Caveau has long been a favourite for drinks: great variety of wine by the glass and warm atmosphere, often leading to a nibble on tapas and even on to dinner. While from personal experience the once fantastic food has slipped a little of late, on a Saturday night they plumbed to new depths. Nancy, who is new in town, and I both had tasters of wild mushroom with truffle oil on bruschetta but they were smothered in vinegar (from pickled artichokes). All you could taste was the tart vinegar. Very nice with a couple of rands worth of slap chips but unfortunately we weren’t at a sleazy Salt River takeaway. I complained, waiter said he would tell chef. We didn’t hear anything from either. Nancy, who knows her truffles from her tomato sauce, doubted the existence of truffle oil too.

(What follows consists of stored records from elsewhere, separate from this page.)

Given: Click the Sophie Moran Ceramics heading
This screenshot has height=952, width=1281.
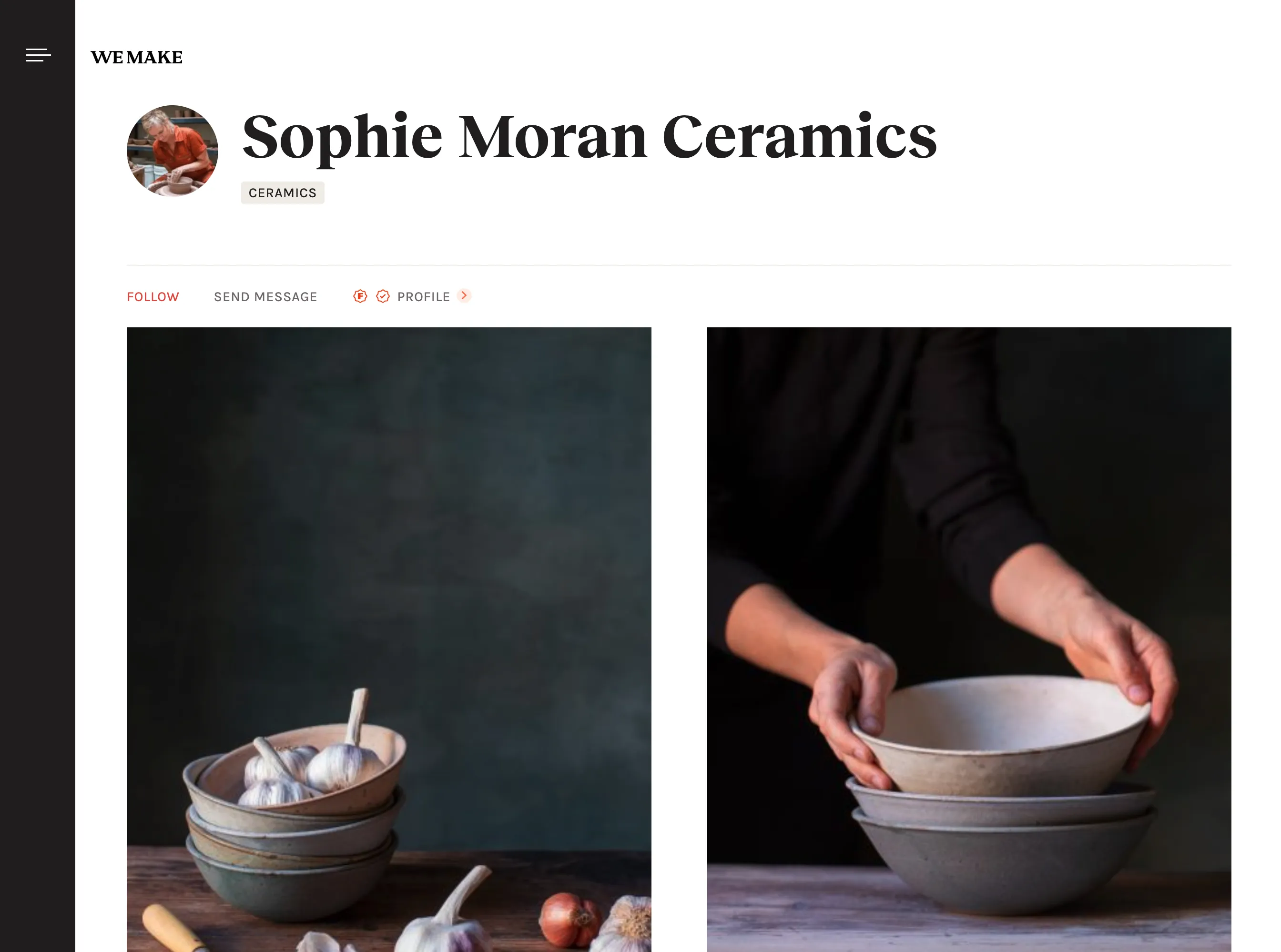Looking at the screenshot, I should tap(590, 138).
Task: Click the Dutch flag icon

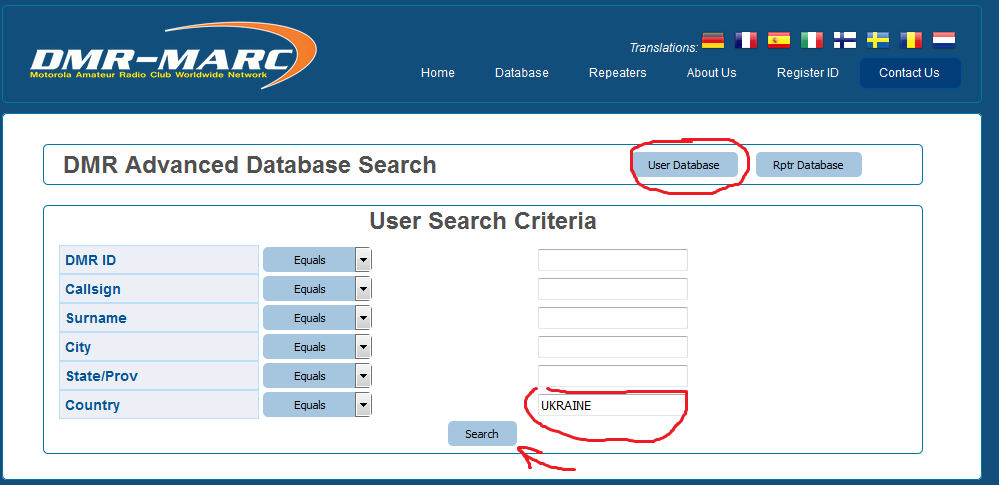Action: [x=944, y=41]
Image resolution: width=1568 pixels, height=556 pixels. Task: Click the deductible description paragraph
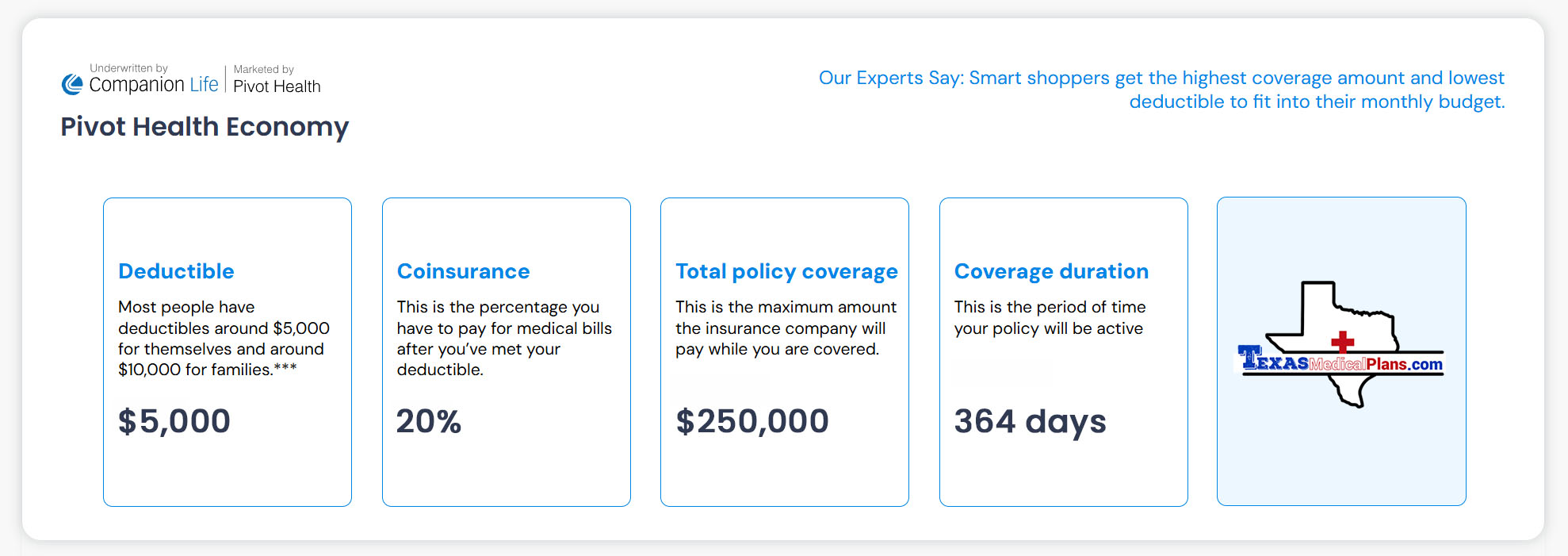tap(223, 338)
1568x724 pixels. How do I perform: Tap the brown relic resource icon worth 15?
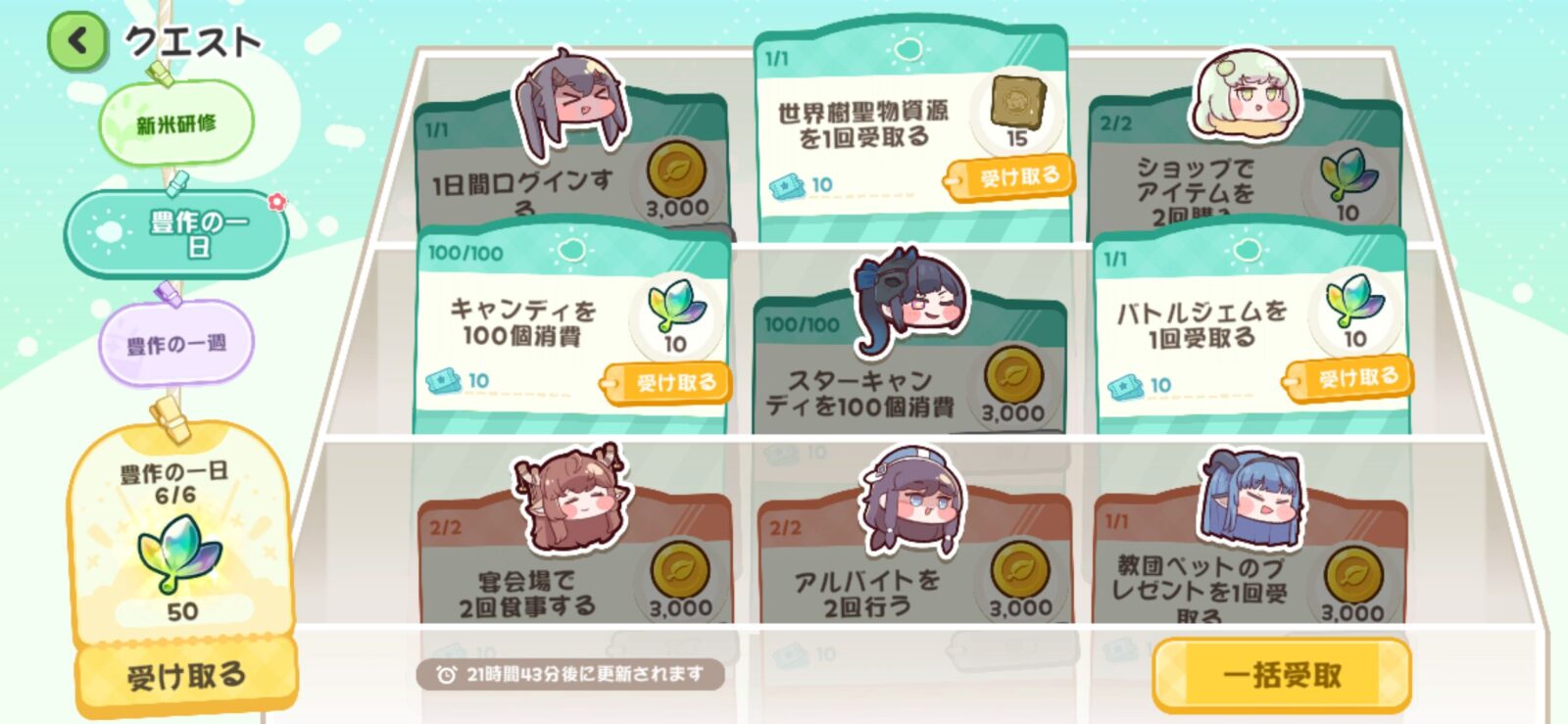1018,102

Bought biltong from their deli the other day, nestled among the limp vegetables and pate de foie gras. (Sometimes one just has to say “thank God for Woolworths” fresh produce, even if there is hardly any bird left in their ready-made chicken pie.) The Caveau deli biltong was inedible, though my dogs managed to stomach it. Has this tapas bar lost it (apart from on the wine side)?
Back to the meal: the prawns and corn deep fried in batter were better than the mushroom thing, though were bland.
My girlfriend had calamari and pronounced herself happy. We didn’t stay for mains though this had more to do with our logistics than the poor starters.
Despite this the stoep is still great for after work drinks in fine weather and the historic semi-open courtyard with braziers was warm on a winter’s eve.
Went back for lunch on the unhappy first day of spring (on account of the foul weather, so indoors) to try a main course.
Rump steak was perfectly acceptable and redeemed the kitchen (for the day at least). Its accompaniment, a turnip and zucchini gratin, was better than that and I don’t like this acrid root. I can see why my Northern European cousins have moved on to better staples as they have become wealthier, leaving turnips to the pigs.
Returning to the gratin at hand: the zucchini diluted the turnip and the strong cheese outbid it, allowing its flavour to shine as opposed to overpower. The rump juice was eagerly mopped up with fresh bread and butter.
The cosy interior was jam-packed with entrepreneurs having jolly meetings. Who says the business lunch is dead? Here businesspeople even still drink over lunch.